LA FRANCOPHONIE, UNE VÉRITABLE SOCIÉTÉ
INTERNATIONALE
Zeina el TIBI: - On connaît bien l’aspect culturel et technique
de la francophonie ou même son aspect politique. En revanche, le
volet économique de la francophonie est encore mal connu. Quel est
le rôle de la francophonie économique?
Stève GENTILI: “La francophonie économique est le troisième
pilier de la Francophonie qui est devenue depuis une vingtaine d’années
une véritable société internationale de plus en plus
dynamique. Dernier né de la francophonie, le pilier économique
créé avec la fondation du Forum francophone des affaires
par le sommet des chefs d’Etat et de gouvernement réuni à
Québec en 1987, permet d’envisager un projet intégral et
particulièrement moderne. Le développement et la coopération
économiques seront, d’ailleurs, au centre des travaux du sommet
des chefs d’Etat et de gouvernement qui se réunira à Hanoï,
en novembre prochain. “L’emballement de la mon-dialisation de l’économie
et la désarticulation des structures traditionnelles conduisent
à intensifier les processus de coopération. La glo-balisation
généra-lisée des échanges ne saurait se passer
de conventions, de règle et de projets de rééquilibrage.
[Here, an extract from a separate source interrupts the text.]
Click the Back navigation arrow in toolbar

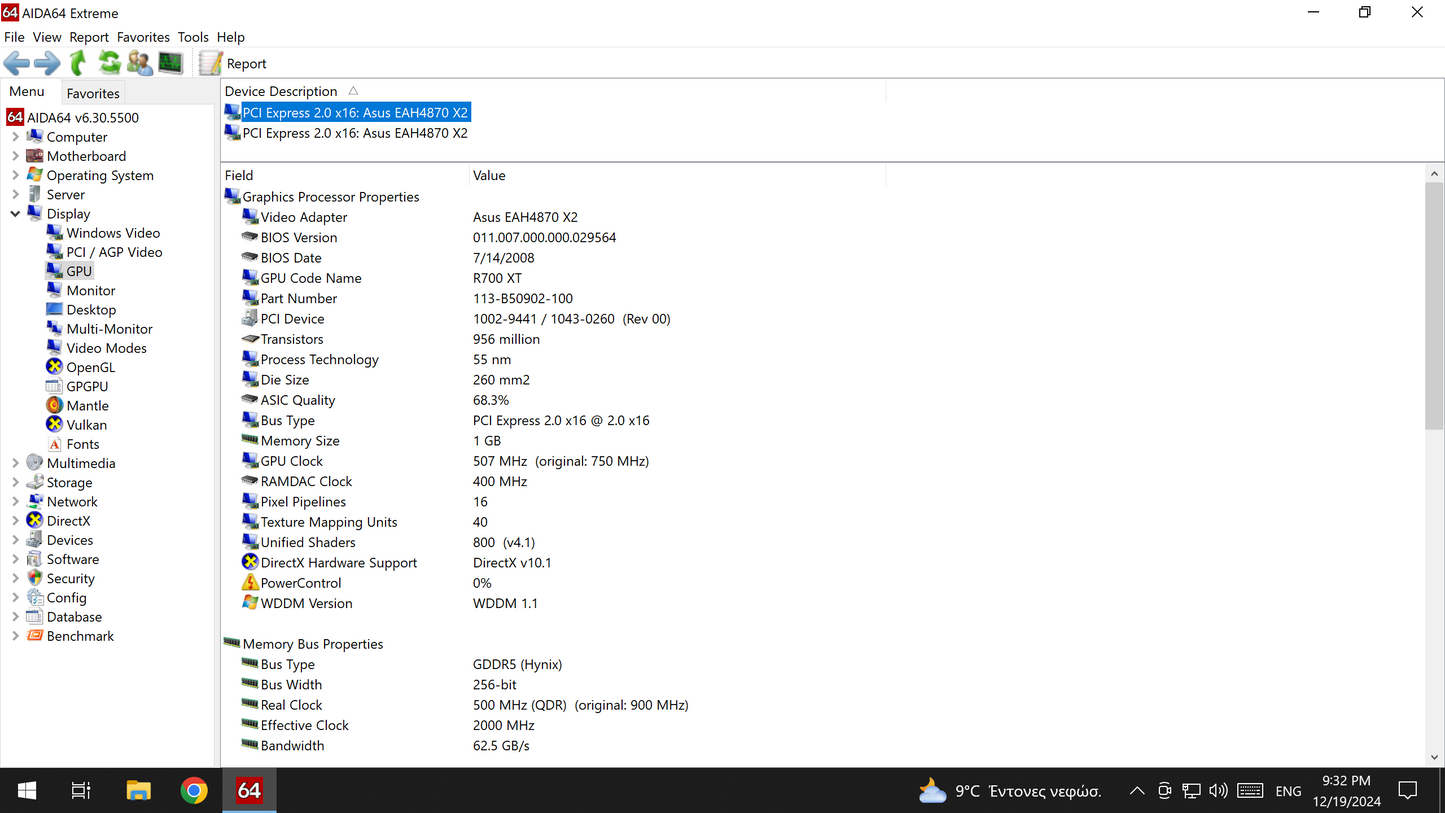(x=17, y=63)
SIMILITUDES SOCIO-CULTURELLES
“Ainsi, alors même que l’Organisation mondiale du commerce
(OMC) fixe les normes générales de la pratique commerciale
et du libre-échange international, on voit se développer
de nombreux accords régionaux, lesquels visent à former des
ensembles économiques structurés. C’est, bien sûr,
le cas de l’Union européenne ou de l’Accord de libre-échange
nord-américain (ALENA ou NAFTA), mais c’est, aussi, le cas de l’Association
de libre-échange asiatique, créée par l’Association
des nations du sud-est asiatique (ANSEA ou ASEAN), de la zone de coopération
économique de la mer Noire; de la Communauté économique
Asie-Pacifique, de l’Union économique des pays du sud de l’Amérique
latine (MERCOSUR)... Le trait commun à toutes ces organisations
est la volonté de mettre sur pied des blocs économiques bien
délimités sur le plan géographique et caractérisés
par de fortes similitudes socio-culturelles. “Dans ce contexte, l’espace
économique francophone apparaît comme une expérience
singulière. La principale particularité de cet ensemble est
qu’il est intercontinental, d’une part, et rassemble des pays extrêmement
différents, d’autre part. C’est, évidemment, une faiblesse,
mais cette faiblesse est toute relative, si l’on considère les chiffres
et les potentialités offertes par cette communauté originale
qui n’a d’égal que le Commonwealth, encore qu’elle s’en distingue
notablement.”
UN ESPACE ÉCONOMIQUE D’UN DEMI-MILLIARD
D’HOMMES
Z.T.: - Que représente l’espace économique francophone?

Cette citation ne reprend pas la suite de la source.